Kosten und Aufwand spielten nie eine Rolle. Der in der Öffentlichkeit
bekannteste Fall ihres bis zum Äußersten gehenden Perfektionismus dürfte die
Guillaume-Affäre sein, über die Willy Brandt damals gestürzt ist.“ Er brach ein
Stück Brot. „Unser Dr. Böhler witterte einen persönlichen Vorteil und hatte
eine Blitzidee. Vaters Lebenslauf versprach, dass er eine Bilderbuchkarriere
machen werde, und so lag für Böhler nahe, im Falle der Geburt von eineiigen
Zwillingen einen zu behalten.“
    Ich verzog fragend
die Brauen. „Soll das ein Witz sein?“
    „Wart ab. Ich bin
gleich so weit.“
    „Aber unsere Eltern
wussten von der Existenz zweier Kinder im Leib unserer Mutter!“, warf ich
nochmals ein.
    „Und wussten sie
auch, wie diese Kinder aussehen würden?“, fragte er ruhig. Ich spürte, wie mein
Oberkörper zu wanken begann.
    „Walter, bleib
ruhig.“ Er rüttelte kurz meinen Arm. „Für Böhler war das kein Problem, denn
eine Stunde vor unserer Geburt war ein Mädchen tot auf die Welt gekommen.

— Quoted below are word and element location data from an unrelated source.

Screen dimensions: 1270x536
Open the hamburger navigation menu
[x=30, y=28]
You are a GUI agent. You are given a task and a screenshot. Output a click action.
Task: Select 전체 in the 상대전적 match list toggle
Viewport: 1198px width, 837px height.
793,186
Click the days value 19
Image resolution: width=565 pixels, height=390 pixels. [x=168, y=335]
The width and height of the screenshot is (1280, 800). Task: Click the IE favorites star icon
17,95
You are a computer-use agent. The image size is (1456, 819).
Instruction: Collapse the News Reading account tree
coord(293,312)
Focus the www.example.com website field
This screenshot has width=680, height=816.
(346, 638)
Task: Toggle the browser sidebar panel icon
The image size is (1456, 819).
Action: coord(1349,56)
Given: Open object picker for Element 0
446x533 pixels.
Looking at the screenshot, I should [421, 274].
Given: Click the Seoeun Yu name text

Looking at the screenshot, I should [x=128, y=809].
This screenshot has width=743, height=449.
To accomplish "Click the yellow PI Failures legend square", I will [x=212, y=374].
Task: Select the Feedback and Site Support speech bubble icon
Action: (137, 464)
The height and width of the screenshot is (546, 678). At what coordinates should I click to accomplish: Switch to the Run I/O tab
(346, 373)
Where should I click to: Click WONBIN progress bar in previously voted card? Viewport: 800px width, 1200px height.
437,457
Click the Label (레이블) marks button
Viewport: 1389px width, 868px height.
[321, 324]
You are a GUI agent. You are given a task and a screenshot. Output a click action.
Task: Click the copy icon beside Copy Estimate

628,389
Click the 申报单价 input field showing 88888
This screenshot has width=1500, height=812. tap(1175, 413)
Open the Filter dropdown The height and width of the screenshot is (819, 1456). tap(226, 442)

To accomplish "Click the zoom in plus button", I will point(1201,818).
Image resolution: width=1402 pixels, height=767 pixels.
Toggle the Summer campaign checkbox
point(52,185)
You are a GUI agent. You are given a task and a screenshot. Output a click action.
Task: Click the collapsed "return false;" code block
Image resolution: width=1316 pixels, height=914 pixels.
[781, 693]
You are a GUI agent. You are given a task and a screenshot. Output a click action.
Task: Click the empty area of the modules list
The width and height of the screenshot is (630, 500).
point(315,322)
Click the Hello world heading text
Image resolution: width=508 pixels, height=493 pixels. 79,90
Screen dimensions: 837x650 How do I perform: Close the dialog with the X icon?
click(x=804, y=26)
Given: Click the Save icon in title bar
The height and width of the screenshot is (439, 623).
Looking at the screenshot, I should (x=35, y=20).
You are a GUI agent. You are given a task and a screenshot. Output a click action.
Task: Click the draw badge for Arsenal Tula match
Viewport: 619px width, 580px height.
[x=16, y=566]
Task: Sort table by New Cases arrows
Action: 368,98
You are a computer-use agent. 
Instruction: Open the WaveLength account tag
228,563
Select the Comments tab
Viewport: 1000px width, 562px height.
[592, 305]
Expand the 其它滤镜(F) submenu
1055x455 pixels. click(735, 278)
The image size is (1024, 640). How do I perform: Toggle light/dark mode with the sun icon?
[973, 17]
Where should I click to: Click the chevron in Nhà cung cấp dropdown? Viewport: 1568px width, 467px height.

Mutter hat von unserer Geburt wegen des Kaiserschnitts unter Narkose nichts
mitbekommen, und Böhler tauschte das zweite Kind gegen das tote Mädchen aus.
Und das zweite Kind war ich ...“
    Konrads Pause ließ
mich nicken: Ich verstand. Schlagartig wurde mir übel.
    „Geht’s?“, fragte
er und ich bejahte leise. „Als Böhler von der Krankenschwester hörte, dass die
Eltern dich Walter nannten und die Affinität zu Walter Ulbricht belächelt
hatten, setzte er seinem Zynismus noch eins obenauf und nannte mich Konrad,
nach Konrad Adenauer.“
    Konrad bemerkte,
wie mir das Blut ins Gesicht stieg und ich leise zu lachen begann.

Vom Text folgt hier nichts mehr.